Data warehouses (DWs) integrate data from different source systems in order to provide historical information that supports the decision-making process. The design of a DW is a complex and costly task since the inclusion of different data items in a DW depends on both users’ needs and data availability in source systems. Currently, there is still a lack of a methodological framework that guides developers through the different stages of the DW design process. On the one hand, there are several proposals that informally describe the phases used for developing DWs based on the authors’ experience in building such systems (Inmon, 2002; Kimball, Reeves, Ross, & Thornthwaite, 1998). On the other hand, the scientific community proposes a variety of approaches for developing DWs, discussed in the next section. Nevertheless, they either include features that are meant for the specific conceptual model used by the authors, or they are very complex.
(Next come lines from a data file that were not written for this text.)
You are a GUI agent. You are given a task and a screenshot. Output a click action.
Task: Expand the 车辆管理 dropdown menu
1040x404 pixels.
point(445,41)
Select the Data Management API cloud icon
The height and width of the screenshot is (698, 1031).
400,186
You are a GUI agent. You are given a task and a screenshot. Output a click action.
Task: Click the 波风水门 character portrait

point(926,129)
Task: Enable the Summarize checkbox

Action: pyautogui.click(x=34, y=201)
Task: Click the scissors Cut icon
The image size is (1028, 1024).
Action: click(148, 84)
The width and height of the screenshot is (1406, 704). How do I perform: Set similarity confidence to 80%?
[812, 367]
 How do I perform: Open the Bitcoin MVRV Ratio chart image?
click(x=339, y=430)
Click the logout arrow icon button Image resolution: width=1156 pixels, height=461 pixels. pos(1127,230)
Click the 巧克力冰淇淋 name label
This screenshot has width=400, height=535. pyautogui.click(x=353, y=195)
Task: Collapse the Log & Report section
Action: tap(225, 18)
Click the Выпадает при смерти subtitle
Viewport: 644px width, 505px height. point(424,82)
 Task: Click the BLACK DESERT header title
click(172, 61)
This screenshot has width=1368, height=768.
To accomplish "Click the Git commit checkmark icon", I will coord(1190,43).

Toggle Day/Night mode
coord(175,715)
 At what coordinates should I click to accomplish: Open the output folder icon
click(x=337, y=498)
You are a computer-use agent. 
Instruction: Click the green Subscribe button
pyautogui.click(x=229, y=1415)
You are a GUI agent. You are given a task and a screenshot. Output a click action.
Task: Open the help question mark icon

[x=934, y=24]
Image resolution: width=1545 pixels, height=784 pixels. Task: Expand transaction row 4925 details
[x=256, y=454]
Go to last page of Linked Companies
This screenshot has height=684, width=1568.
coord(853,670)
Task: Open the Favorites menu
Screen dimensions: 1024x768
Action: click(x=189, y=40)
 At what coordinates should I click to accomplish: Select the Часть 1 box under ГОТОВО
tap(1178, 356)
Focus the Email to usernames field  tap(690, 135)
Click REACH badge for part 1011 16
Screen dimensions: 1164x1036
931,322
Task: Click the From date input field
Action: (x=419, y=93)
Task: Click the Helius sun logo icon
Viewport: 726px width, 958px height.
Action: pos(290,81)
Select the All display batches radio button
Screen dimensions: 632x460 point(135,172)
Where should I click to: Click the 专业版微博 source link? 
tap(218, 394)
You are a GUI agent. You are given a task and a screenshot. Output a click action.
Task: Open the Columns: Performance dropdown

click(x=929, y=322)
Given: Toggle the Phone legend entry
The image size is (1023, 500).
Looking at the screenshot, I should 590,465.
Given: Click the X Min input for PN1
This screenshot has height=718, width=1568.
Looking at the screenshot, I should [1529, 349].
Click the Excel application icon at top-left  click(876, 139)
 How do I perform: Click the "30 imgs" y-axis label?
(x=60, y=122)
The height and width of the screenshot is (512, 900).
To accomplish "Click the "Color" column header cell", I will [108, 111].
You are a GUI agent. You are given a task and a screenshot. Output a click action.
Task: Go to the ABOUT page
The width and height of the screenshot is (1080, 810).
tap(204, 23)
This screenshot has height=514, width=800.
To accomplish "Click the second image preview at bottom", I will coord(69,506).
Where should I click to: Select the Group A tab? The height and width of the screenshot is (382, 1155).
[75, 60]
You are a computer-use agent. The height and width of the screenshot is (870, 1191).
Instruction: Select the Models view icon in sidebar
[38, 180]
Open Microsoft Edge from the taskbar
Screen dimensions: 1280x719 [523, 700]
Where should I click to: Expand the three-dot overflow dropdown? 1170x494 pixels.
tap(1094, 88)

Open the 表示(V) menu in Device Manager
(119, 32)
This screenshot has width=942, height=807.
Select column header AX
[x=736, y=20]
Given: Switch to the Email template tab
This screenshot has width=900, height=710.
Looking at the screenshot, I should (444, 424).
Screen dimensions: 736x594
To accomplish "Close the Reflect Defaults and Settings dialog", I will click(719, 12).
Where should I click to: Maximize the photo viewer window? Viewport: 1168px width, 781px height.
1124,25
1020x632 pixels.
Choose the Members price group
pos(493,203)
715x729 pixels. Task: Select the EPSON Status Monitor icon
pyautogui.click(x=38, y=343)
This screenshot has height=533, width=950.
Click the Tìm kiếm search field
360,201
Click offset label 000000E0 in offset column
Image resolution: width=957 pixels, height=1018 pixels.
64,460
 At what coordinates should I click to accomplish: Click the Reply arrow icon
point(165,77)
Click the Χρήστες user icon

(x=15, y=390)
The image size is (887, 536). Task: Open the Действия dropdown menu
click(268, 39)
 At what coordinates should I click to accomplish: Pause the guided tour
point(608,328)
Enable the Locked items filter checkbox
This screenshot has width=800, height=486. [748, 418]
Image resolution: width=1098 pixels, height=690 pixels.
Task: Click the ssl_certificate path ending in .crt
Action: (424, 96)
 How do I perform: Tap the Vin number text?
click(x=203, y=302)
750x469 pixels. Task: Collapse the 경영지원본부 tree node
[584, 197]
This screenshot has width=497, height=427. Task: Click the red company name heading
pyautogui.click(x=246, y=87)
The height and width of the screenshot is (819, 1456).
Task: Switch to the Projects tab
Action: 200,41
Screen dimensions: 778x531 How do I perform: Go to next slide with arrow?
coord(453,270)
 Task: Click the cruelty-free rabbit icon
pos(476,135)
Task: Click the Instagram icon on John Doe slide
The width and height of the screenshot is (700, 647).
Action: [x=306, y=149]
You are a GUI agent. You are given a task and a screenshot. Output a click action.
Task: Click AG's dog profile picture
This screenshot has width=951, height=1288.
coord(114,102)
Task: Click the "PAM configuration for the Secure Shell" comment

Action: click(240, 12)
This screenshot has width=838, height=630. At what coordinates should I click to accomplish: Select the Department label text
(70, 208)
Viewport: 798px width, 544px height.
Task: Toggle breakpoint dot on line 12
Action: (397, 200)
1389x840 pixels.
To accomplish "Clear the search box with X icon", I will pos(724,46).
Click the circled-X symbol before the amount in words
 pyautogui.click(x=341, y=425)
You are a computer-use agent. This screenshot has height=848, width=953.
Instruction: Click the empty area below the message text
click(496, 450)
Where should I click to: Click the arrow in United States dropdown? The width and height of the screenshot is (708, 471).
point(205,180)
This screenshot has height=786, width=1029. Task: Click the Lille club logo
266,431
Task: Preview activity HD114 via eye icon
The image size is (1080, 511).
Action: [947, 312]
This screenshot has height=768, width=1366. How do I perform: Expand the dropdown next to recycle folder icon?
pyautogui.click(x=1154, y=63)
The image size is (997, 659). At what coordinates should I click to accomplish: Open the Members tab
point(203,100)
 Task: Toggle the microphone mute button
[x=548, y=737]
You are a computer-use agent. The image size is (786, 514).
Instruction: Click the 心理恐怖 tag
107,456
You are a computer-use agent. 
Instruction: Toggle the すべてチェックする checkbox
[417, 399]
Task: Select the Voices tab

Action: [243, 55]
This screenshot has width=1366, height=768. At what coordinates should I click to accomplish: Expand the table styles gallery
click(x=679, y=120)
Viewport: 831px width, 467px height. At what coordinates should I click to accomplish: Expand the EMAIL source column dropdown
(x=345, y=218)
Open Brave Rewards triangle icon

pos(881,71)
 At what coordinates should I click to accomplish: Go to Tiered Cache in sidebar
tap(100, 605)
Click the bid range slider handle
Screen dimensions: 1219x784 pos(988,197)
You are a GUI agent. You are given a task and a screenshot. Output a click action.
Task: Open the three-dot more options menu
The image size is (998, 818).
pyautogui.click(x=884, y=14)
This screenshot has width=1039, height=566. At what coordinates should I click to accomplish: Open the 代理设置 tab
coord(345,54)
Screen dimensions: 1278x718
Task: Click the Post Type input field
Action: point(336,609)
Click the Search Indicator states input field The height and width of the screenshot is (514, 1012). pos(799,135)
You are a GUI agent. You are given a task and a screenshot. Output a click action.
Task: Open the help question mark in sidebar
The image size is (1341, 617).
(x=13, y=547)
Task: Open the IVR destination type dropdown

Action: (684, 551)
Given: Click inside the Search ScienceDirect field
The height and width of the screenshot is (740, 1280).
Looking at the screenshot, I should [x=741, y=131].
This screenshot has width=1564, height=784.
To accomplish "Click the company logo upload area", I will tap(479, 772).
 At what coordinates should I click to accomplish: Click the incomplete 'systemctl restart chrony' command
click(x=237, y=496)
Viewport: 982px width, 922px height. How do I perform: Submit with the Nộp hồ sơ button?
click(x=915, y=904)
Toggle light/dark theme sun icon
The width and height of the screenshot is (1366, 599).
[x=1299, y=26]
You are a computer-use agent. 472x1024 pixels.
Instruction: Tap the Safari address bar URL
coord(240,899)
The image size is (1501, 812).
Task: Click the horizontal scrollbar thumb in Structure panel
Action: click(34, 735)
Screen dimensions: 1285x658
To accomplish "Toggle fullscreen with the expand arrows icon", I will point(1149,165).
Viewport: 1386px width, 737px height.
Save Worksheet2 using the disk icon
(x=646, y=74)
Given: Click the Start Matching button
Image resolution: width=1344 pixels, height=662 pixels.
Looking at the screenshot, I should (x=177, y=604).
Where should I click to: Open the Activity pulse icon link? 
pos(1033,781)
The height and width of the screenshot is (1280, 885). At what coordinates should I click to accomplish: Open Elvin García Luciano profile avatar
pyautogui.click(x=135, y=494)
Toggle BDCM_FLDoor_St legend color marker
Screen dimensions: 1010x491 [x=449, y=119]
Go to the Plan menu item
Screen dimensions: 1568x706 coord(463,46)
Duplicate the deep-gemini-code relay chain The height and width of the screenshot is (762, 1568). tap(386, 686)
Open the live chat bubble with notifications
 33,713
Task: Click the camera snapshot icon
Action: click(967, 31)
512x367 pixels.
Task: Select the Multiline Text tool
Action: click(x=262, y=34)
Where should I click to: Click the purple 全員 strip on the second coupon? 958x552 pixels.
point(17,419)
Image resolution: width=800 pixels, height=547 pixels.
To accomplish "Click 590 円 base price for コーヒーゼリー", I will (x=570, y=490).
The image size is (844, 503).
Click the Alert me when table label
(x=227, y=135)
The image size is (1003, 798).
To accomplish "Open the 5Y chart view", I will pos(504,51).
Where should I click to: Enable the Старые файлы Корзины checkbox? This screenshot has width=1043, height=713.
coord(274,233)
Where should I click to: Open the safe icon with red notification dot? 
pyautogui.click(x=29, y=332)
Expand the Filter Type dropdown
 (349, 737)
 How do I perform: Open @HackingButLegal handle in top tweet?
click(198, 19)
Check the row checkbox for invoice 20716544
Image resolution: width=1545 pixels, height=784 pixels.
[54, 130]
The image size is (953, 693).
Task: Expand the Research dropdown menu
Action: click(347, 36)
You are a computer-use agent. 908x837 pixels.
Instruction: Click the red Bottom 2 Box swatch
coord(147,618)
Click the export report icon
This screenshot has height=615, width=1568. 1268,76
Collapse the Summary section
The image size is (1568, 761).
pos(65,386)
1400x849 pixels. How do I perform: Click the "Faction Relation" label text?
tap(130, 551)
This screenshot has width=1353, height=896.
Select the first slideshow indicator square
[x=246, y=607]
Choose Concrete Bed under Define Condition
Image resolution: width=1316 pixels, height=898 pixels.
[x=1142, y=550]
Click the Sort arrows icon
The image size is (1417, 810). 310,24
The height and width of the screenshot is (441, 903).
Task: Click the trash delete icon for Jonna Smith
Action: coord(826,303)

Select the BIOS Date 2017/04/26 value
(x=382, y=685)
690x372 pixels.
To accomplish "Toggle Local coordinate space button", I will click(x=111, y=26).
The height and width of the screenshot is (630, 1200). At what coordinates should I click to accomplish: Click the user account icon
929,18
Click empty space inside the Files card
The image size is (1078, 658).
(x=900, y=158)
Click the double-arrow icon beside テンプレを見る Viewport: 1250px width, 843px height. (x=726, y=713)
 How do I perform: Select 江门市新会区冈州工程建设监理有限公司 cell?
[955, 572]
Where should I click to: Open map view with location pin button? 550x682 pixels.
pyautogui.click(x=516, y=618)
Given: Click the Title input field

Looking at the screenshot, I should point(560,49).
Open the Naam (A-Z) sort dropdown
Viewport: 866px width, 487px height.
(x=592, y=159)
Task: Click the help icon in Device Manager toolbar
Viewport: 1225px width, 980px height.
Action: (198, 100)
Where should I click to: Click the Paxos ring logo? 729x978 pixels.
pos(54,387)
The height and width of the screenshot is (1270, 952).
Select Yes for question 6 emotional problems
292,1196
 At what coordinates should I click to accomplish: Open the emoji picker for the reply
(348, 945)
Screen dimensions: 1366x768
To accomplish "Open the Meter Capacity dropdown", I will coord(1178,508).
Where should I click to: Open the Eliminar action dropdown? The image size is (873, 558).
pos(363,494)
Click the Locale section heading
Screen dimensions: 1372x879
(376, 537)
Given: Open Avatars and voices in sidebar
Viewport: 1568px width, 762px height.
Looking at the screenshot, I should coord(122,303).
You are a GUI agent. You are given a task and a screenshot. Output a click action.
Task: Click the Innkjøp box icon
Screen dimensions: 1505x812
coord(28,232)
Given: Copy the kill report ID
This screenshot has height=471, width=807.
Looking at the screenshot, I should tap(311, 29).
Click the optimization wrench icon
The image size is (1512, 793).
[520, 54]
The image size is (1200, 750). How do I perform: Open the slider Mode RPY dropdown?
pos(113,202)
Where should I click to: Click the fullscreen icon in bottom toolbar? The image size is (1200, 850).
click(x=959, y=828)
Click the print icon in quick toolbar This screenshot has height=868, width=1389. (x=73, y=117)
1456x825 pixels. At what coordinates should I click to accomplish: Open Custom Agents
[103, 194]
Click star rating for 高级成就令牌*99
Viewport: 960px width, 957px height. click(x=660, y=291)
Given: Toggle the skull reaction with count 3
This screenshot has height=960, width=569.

This situation has occurred since the need to build DW systems that fulfill user expectations was ahead of methodological and formal approaches for DW development, just like the one we had for operational databases.
The requirements specification phase is one of the earliest steps in system development and it has a major impact on the success of DW projects (Winter & Strauch, 2003). This phase will help to identify the essential elements of a multidimensional schema, i.e., facts with associated measures, dimensions, and hierarchies, required to facilitate future data manipulations and calculations. These elements should be clearly and concisely represented in a conceptual schema in a later stage. This schema will serve as basis for analysis tasks performed by the users and will be used by the designers during future evolutions of the DW.
There are different approaches for requirements specification and conceptual modeling of DWs. The so-called user-driven approach1 takes into account the fact that users play a fundamental role during requirement analysis and must get actively involved in the elucidation of relevant facts and dimensions (Freitas, Laender, & Campos, 2002; Luján-Mora & Trujillo, 2003). The business-driven approach2 bases derivation of DW structures on the analysis of either business requirements or business processes (Giorgini, Rizzi, & Garzetti, 2005; List, Schiefer, & Min Tjoa, 2000). On the other hand, the source-driven approach3 analyzes the underlying source systems in order to obtain the DW schema (Böehnlein & Ulbrich-vom Ende, 1999; Cabibbo & Torlone, 1998; Golfarelli & Rizzi, 1998; Moody & Kortink, 2000). Finally, the combined approach4 puts together the business- or user- driven and data-driven approaches representing what the business or user demands are and what the source systems can provide (Bonifati, Cattaneo, Ceri, Fuggetta, & Paraboschi, 2001; Winter & Strauch, 2003).
Key Terms in this Chapter
Analysis/Source-Driven Design: Approach for designing a DW that combines analysis-driven and source-driven approaches.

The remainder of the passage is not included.